__PROMPT__
Write out the entries word for word, from the first line of the entries through the line that contains "pyautogui.click(x=662, y=824)", both ends included.

__PROVIDED DATA__
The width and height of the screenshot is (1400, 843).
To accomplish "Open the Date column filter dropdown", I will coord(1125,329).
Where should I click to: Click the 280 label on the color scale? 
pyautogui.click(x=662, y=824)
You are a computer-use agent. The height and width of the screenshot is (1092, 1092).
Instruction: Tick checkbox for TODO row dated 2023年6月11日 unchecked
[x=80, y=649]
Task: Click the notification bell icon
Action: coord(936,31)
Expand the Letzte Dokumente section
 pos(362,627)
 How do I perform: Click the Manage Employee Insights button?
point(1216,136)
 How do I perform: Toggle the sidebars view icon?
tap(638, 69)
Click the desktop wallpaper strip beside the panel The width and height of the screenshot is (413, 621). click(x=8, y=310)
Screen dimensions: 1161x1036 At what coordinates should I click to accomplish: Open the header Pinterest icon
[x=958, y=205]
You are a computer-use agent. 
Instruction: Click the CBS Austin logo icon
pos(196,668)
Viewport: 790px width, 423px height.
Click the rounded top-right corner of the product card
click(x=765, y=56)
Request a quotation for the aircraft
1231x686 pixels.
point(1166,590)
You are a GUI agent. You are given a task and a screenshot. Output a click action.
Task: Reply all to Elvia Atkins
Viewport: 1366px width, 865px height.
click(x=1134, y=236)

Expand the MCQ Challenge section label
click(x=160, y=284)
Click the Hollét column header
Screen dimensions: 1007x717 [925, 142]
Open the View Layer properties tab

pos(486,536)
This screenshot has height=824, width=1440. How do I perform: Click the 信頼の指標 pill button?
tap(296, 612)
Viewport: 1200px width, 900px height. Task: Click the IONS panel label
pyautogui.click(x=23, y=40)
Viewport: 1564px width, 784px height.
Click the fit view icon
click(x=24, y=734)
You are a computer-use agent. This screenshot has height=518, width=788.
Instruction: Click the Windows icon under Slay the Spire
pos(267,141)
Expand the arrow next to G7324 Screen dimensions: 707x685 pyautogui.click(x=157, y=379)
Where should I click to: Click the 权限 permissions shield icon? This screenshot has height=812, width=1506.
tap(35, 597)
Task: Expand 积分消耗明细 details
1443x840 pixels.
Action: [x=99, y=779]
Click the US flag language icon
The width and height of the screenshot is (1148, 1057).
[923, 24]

__EXERCISE SOLUTION__
The width and height of the screenshot is (1400, 843).
To accomplish "Open the Date column filter dropdown", I will coord(1125,329).
Where should I click to: Click the 280 label on the color scale? 
pyautogui.click(x=662, y=824)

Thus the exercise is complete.